O ile po przyjściu Lily do stolika chłopaków było ciekawie, zabawnie i ciężko jej było to przyznać, ale było nawet miło. Jednak wszystko się kiedyś kończy i chłopakom zaczęło troszkę bzikować. W sumie u nich to normalne, po prostu przy Lily starali zachowywać się jak osoby kulturalne, nudne, normalne. Najwyraźniej normalność nie była im pisana.
- Idziemy później do Miodowego Królestwa?- zapytał James. Był bardzo ciekawy ile jest tam słodyczy, ponieważ na imprezach w Pokoju Wspólnym (na które wkradali się potajemnie) zawsze było coś innego.
- Do Zonka!- krzyknął Syriusz. Nawet nie siłował się z wypowiedzeniem pełnego zdania.
- Miodowe Królestwo!- odkrzyknął mu Potter, gromiąc go wzrokiem.
- Sklep Zonka!- przekrzykiwali się tak przez dłuższą chwilę, a Lily czuła się jak opiekunka do dzieci.

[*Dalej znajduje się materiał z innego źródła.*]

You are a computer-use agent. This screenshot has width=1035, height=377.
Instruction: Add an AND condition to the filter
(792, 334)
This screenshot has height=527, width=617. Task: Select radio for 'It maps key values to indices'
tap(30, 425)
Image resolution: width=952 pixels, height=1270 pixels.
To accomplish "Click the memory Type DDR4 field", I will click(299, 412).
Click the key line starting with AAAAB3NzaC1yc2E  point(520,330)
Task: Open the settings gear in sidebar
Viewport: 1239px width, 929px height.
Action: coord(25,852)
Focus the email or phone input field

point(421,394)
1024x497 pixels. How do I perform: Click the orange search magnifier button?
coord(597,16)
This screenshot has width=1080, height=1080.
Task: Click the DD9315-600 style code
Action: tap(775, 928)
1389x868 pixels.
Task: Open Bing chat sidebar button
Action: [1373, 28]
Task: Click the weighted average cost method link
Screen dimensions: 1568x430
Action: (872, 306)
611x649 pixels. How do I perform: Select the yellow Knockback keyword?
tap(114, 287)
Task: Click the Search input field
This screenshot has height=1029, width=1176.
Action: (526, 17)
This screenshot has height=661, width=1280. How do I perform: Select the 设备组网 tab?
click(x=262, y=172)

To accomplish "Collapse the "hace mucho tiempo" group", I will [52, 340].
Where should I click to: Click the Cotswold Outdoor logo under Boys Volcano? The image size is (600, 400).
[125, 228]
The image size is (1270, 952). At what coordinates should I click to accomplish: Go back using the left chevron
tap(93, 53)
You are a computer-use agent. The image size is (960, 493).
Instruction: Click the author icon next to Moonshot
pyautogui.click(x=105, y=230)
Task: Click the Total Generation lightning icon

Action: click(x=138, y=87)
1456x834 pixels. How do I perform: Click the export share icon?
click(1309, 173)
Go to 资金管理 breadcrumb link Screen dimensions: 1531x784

Spojrzała na Remusa, który w spokoju pił swoje Piwo Kremowe. Najwyraźniej nie robiło to na nim nawet najmniejszego wrażenia.
- Ty tak masz codziennie?- zapytała rudowłosa. Remus z całej tej paczki wydawał jej się najspokojniejszy i najmądrzejszy. Czasami nie mogła uwierzyć, że zadaje się z takimi wariatami.
- Tak, ale da się do nich przyzwyczaić. Z czasem przestałem reagować na ich niektóre zachowania.- powiedział z serdecznym uśmiechem. Kaysa patrząc na ten uśmiech stwierdziła, że Lupin zmienił się od ich pierwszego spotkania o sto osiemdziesiąt stopni. Zresztą ona też, co ciężko było jej przyznać.
Nagle Black i Potter przestali się przekrzykiwać i spojrzeli na Remusa, jakby zabił im sowy.
- Przyzwyczaić?- zapytał Syriusz jakby nie znał znaczenia tego słowa.
- Do nas?- dokończył oskarżycielsko James.
- Naraziłeś się panie Lupin. Zemsta będzie słodka.- zakończył Syriusz.
- Wy tak na poważnie?- zapytała Lily. Nie mogła uwierzyć, że w wieku trzynastu lat można się zachowywać jakby się miało sześć.
- Jak najpoważniej.- dodał dumny z siebie James.
Kaysa warknęła cicho, dając o sobie znać. Po tym warknięciu każdy z chłopaków przypomniał sobie, że wilczyca nie pozwoli skrzywdzić Remusa. W końcu była jego zwierzątkiem.
- Albo jednak nie.- zaśmiał się Lupin.
- Albo jednak nie.- powtórzył Syriusz patrząc na Kaysę.
- Nie rozumiem was.- powiedziała dziewczyna załamana.
- Spokojnie, też mam z tym czasami problem.- zaśmiał się Remus.
- Nawet ciebie Remusie.- rudowłosa wstała od stołu, zabrała swoje wszystkie rzeczy i wyszła z Trzech Mioteł. Przez długą chwilę po jej wyjściu przy stoliku Huncwotów panowała cisza, która zakończyła się głośnym śmiechem całej trójki.
- Ale cię zjechała!- zaśmiał się James.
- Uznajemy to za naszą zemstę.- dodał Syriusz.
Już chwilę później każdy z nich wychodził z Trzech Mioteł w dłoni trzymając po dwie butelki Kremowego Piwa. Jednak do omówienie pozostała jedna bardzo ważna kwestia. Dokąd iść? Nim ktokolwiek zdążył się odezwać, Remus już w głowie miał pomysł, który spodoba się każdemu.
- Niech Kaysa wybierze, gdzie idziemy.- zaproponował. Tak jak się spodziewał, nikt nie miał nic przeciwko. A wilczycy bardzo podobał się ten pomysł.
Kaysa oprowadziła ich po całej wiosce, na koniec zaprowadziła ich pod Wrzeszczącą Chatę, co wywołało u chłopaków największe wrażenie. Zwłaszcza u Remusa. Chłopak stał oniemiały patrząc na stary budynek.
- Pierwszy raz widzę to z zewnątrz.- powiedział zdziwiony Lupin.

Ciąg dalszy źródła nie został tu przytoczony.